---------- Information given
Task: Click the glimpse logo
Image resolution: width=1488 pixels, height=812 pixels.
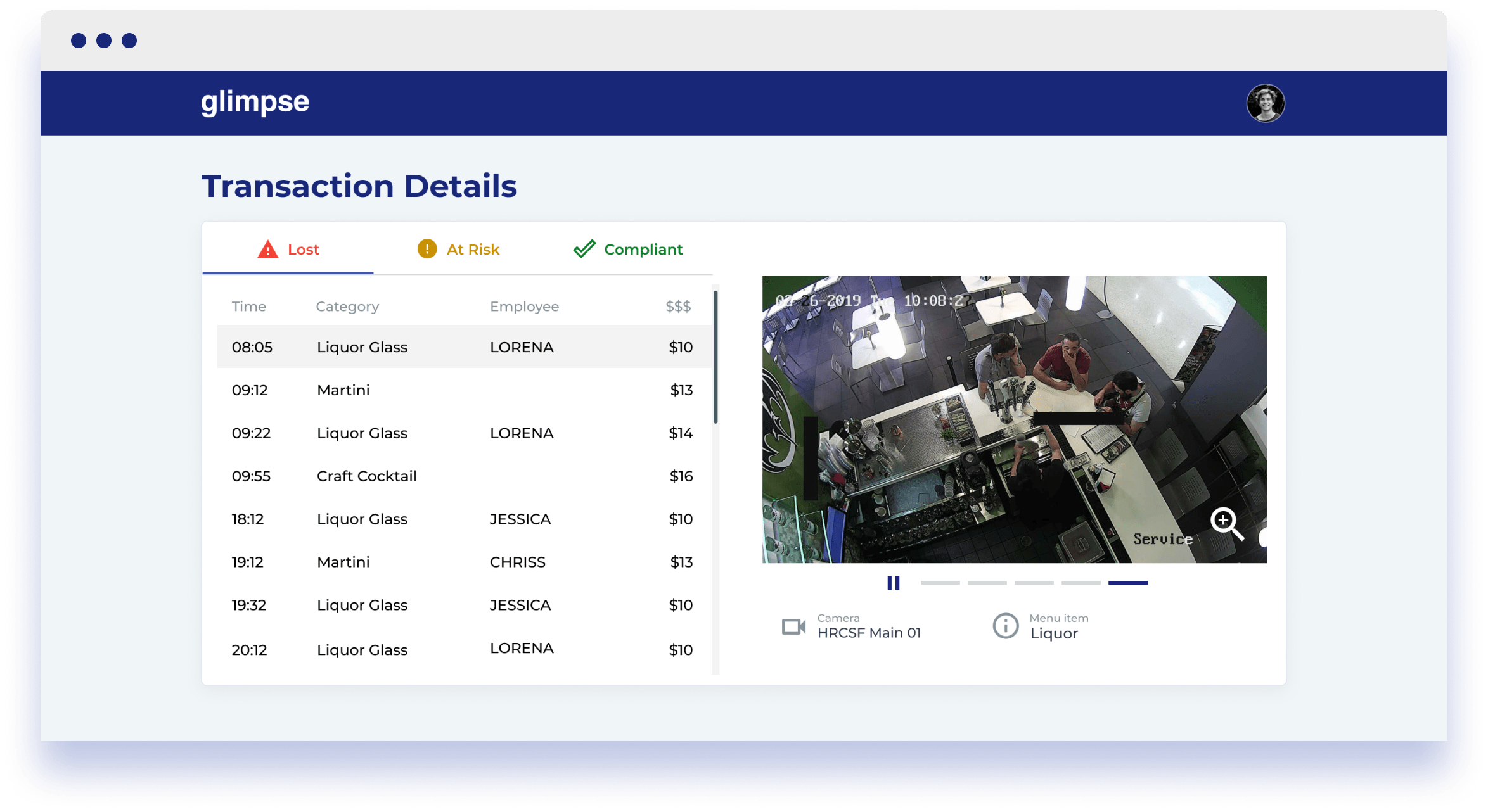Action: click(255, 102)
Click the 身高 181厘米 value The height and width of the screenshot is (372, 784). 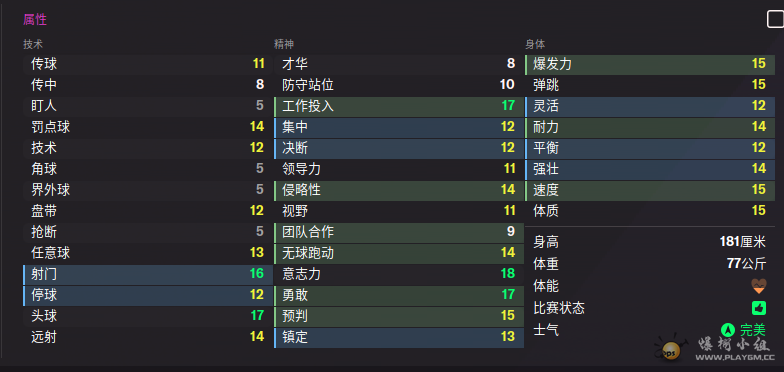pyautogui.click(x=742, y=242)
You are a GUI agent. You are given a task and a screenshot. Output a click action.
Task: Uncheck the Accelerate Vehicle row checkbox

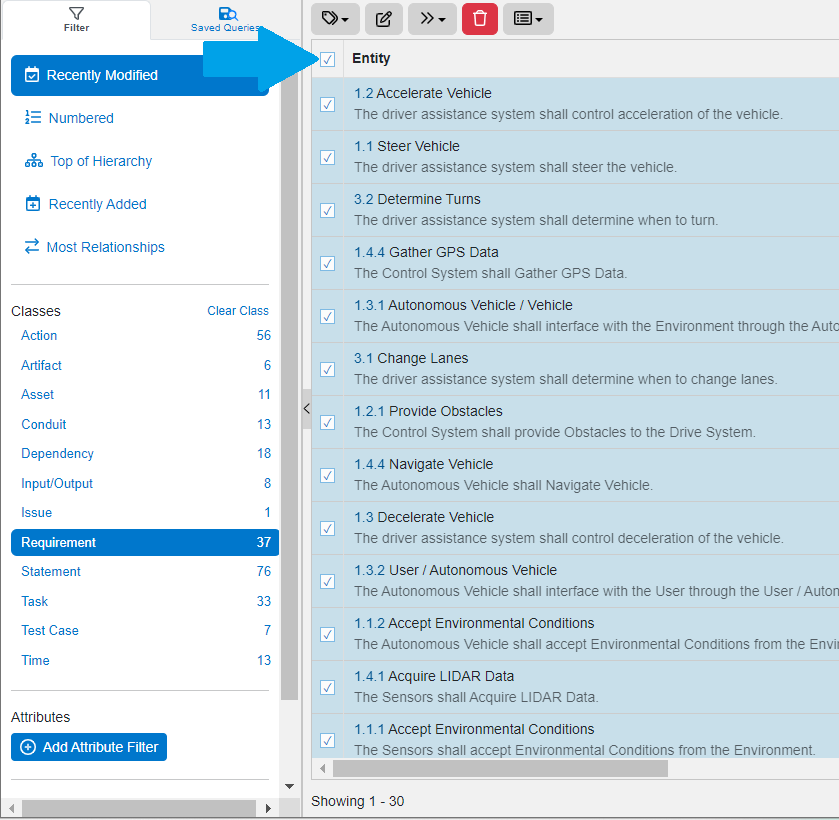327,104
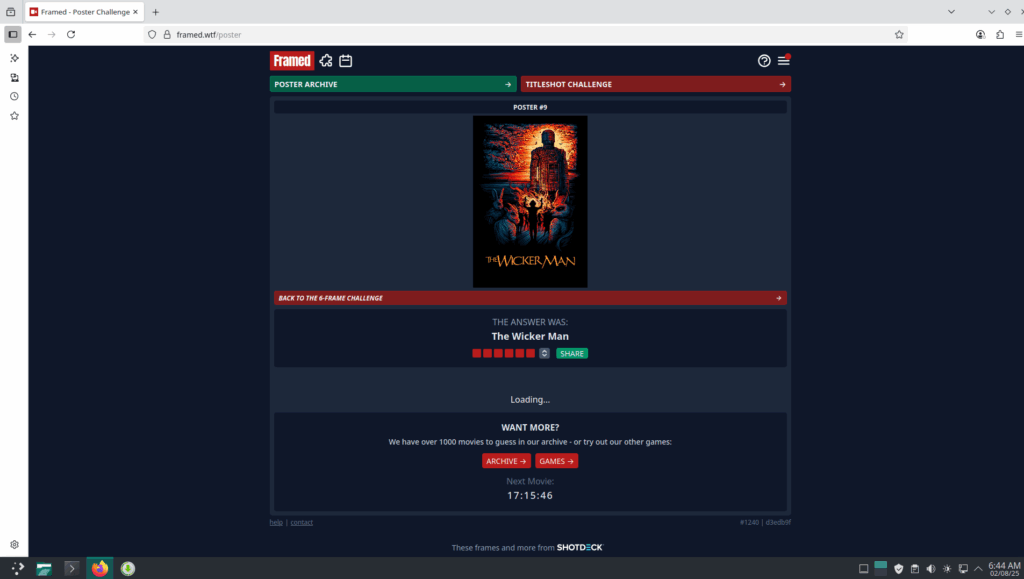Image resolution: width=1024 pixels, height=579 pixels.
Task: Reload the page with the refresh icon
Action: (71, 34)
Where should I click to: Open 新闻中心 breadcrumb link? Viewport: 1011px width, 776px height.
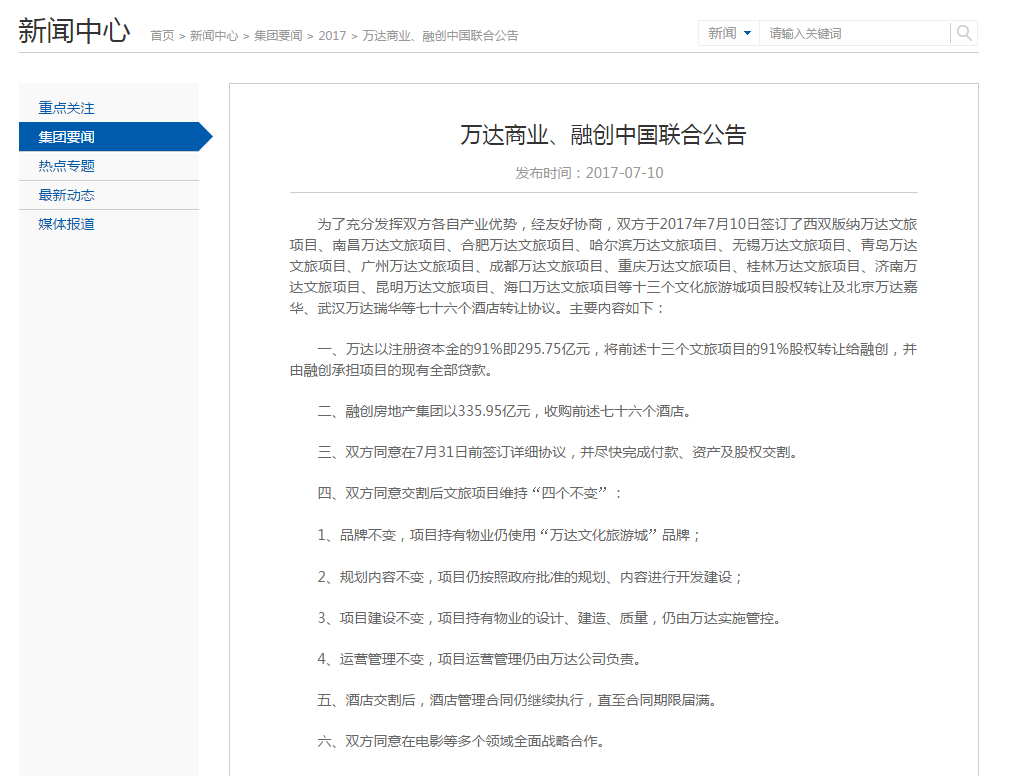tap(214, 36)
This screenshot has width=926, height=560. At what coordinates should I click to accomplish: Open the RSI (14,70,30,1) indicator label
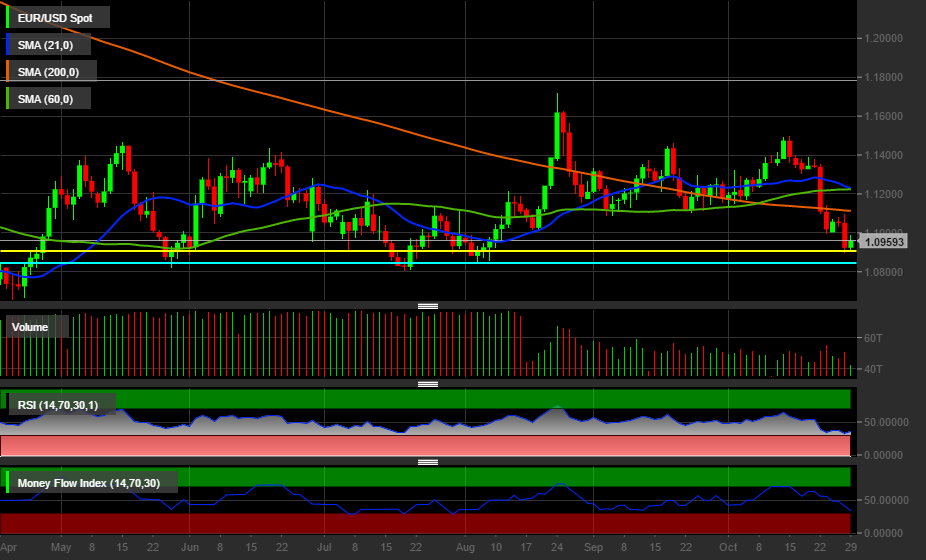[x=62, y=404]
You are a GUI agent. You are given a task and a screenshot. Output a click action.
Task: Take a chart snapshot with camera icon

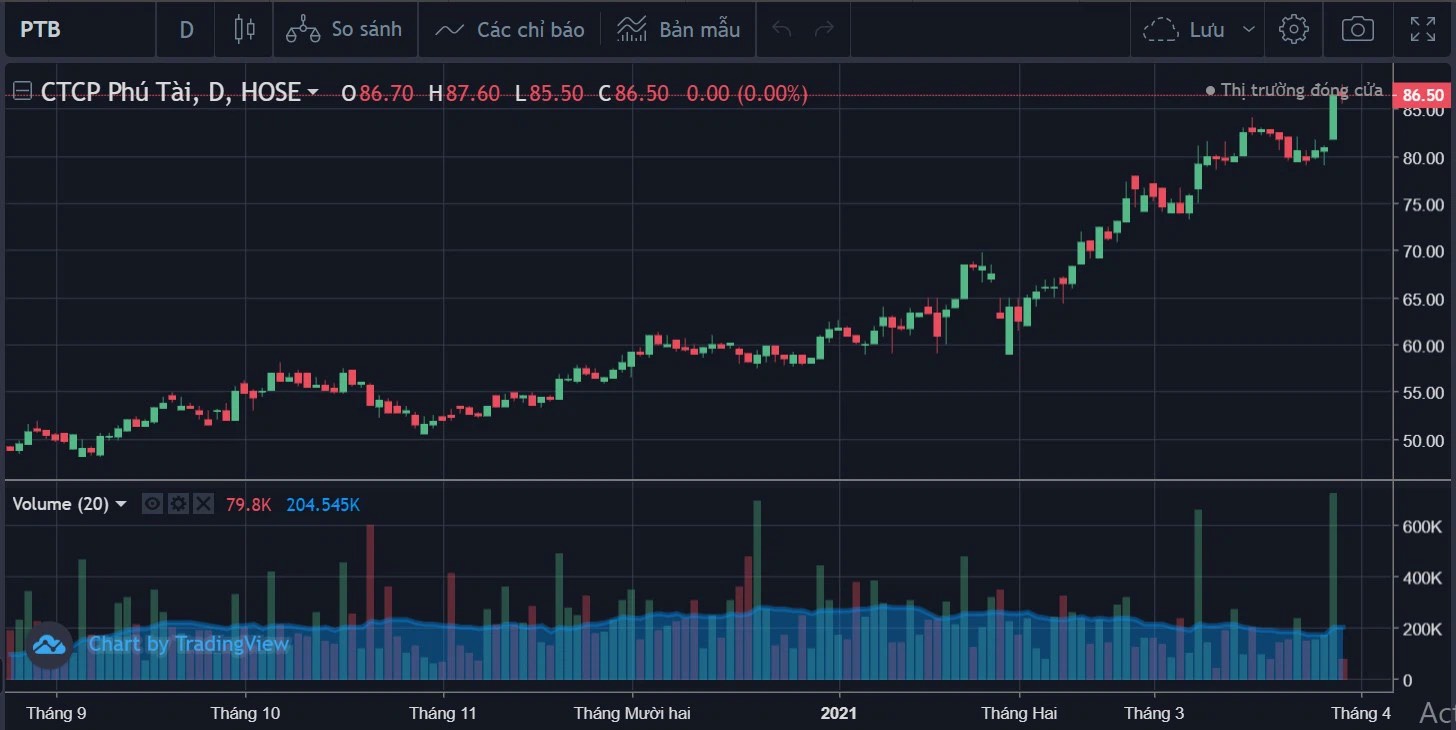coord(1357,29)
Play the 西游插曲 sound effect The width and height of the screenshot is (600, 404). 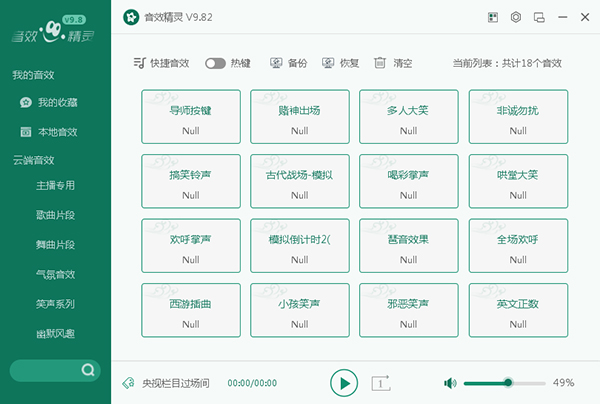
--------------------
What needs to be done >> Every line from the one containing "This screenshot has" to the end of the material above is to be returned exactly, with the pictures left out.

Exercise answer >>
This screenshot has width=926, height=560. At what coordinates should I click to accomplish: Open the RSI (14,70,30,1) indicator label
[x=62, y=404]
You are a GUI agent. You are given a task and a screenshot. Output a click action.
Task: Take a chart snapshot with camera icon

coord(1357,29)
Play the 西游插曲 sound effect The width and height of the screenshot is (600, 404). 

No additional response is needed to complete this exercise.